Duration of treatment is unpredictable, but many require treatment for months.

59
Q

What are the several types of RTA ?

A

Normal anion gap hyperchloremic metabolic acidosis
Type 1 (distal) : impaired acid secretion in collecting duct
Type 2 (proximal) : defects in the reabsorption of HCO3- of proximal tubules
Type 3 : features of both Type 1 and Type 2
Type 4 (hyperkalemic)

60
Q

What is the clinical hypothesis with neurological signs and renal failure in a horses?

A

Uremic encephalopathy

61
Q

What are the causes of severe hyponatremia in foals ?

A

Retention of free water or excess loss of sodium
- Diarrhea
- Uroperitoneum
- Renal disease
- Rhabdomyolysis
- Suspected transient pseudo-hypoaldosteronism (transient unresponsiveness of the distal tubule to the action of aldosterone due to pyelonephritis and urinary tract obstruction)
- Adrenal insufficiency
- Excessive water intake
- Iatrogenic (excessive water enemas and hypotonic fluids)

62
Q

How to manage hyponatremic encephalopathy in foals ?

A

2 approaches :
- conservative : not to exceed < 0.5 mEq/L/h
- alternative approach :
1- calculate the sodium required to initially reach a serum concentration of 120 to 125 mEq/L
2- In acute hyponatremia, this initial correction should occur rapidly to prevent further cerebral edema
3- Then the sodium required to reach a serum sodium concentration of 132 mEq/L may be provided slowly not to exceed 0.5 mEq/L/h
4- Reassess patient status and serum sodium every 4-6 h

63
Q

What is the prevalence of renal neoplasia in horses and what are the most common clinical signs?

A

The prevalence of renal neoplasia is about 1.87% in a mixed population. Common clinical signs include hematuria, ascites, stranguria.

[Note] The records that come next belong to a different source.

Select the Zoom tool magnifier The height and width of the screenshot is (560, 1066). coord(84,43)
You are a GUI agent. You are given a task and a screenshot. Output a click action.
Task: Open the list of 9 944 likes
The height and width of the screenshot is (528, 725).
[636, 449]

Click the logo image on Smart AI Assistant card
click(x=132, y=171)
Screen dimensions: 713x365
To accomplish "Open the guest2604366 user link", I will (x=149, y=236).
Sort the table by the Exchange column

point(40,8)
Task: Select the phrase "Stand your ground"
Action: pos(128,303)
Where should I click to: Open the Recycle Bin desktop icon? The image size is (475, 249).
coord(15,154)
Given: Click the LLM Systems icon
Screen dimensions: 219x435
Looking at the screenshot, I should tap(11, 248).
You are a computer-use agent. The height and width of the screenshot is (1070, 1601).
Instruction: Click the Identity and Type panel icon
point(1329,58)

2024 tumors of urogenital vet clinic

64
Q

What is the most common clinical sign of bladder neoplasia in horses and what are the main diagnostic methods and treatment?

A

The most common clinical sign of bladder neoplasia in horses is hematuria. The main diagnostic methods are ultrasound and cystoscopy. Successful treatment was reported following surgical debulking and piroxicam therapy in a case of transitional cell carcinoma

2024 tumors of urogenital vet clinic

65
Q

What is the most common type of neoplasia affecting the penis and prepuce in horses, and what are the main treatment options?

A

The most common type is squamous cell carcinoma. Main treatment options include surgical resection (various techniques) and topical chemotherapy for early lesions. 64.5-87.5% survival without recurrence depending on treatment

2024 tumors of urogenital vet clinic

66
Q

How is testicular neoplasia typically diagnosed and treated in horses?

A

Testicular neoplasia is typically diagnosed using ultrasound and biopsy. The standard treatment is orchidectomy of the affected testicle

2024 tumors of urogenital vet clinic

67
Q

What are the main treatment options for vulvar and vaginal neoplasia in mares?

A

The main treatment options for vulvar and vaginal neoplasia in mares include surgical excision, laser resection, and topical chemotherapy for early lesions.

2024 tumors of urogenital vet clinic

68
Q

What are the typical clinical signs of uterine neoplasia in mares and how is it diagnosed?

A

Typical clinical signs of uterine neoplasia in mares include infertility, abdominal pain, and bloody vulvar discharge.

It is diagnosed using rectal ultrasound, hysteroscopy, and biopsy

2024 tumors of urogenital vet clinic

69
Q

What is the most common type of ovarian neoplasia in mares and what are the typical behavioral changes associated with it?

A

The most common type of ovarian neoplasia in mares is granulosa cell tumor. Typical behavioral changes include stallion-like behavior>aggression>prolonged estrus> anestrus.